Apple which showed the controversial annexed Crimean peninsula as part of the Russian territory on its location-based apps has changed how Crimea is displayed in its Maps and Weather apps and will take a “deeper look” at how disputed borders are shown.

Ukraine criticised the Cupertino-based tech giant for showing Crimea as part of Russia’s territory on its Maps and Weather apps.

The annexed region, which has a Russian-speaking majority, has now been removed from being shown as Russian territory on Apple Maps and its Weather app, reports 9to5mac.com.

“We review international law as well as relevant US and other domestic laws before making a determination in labelling on our Maps and make changes if required by law,” Apple said in a statement.

“We are taking a deeper look at how we handle disputed borders in our services and may make changes in the future as a result.
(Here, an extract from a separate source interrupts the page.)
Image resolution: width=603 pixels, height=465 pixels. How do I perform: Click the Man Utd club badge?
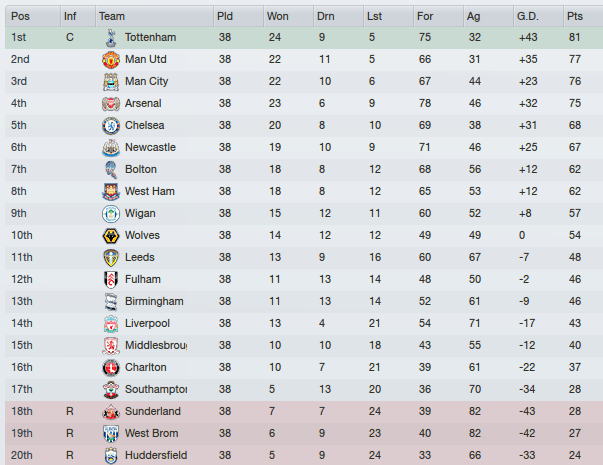pos(110,60)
Our intention is to make sure our customers can enjoy using Maps and other Apple services, everywhere in the world,” it added.

apple, software, updates, iOS
An Apple company logo is seen behind tree branches outside an Apple store in Beijing, Dec. 14, 2018. VOA

The peninsula on the north side of the Black Sea was brought under the Russian control in March 2014 during political unrest there concerning Crimea’s status within Ukraine.

According to a report in BBC, the State Duma, the Russian parliament’s lower house, said in a statement: “Crimea and Sevastopol now appear on Apple devices as Russian territory.”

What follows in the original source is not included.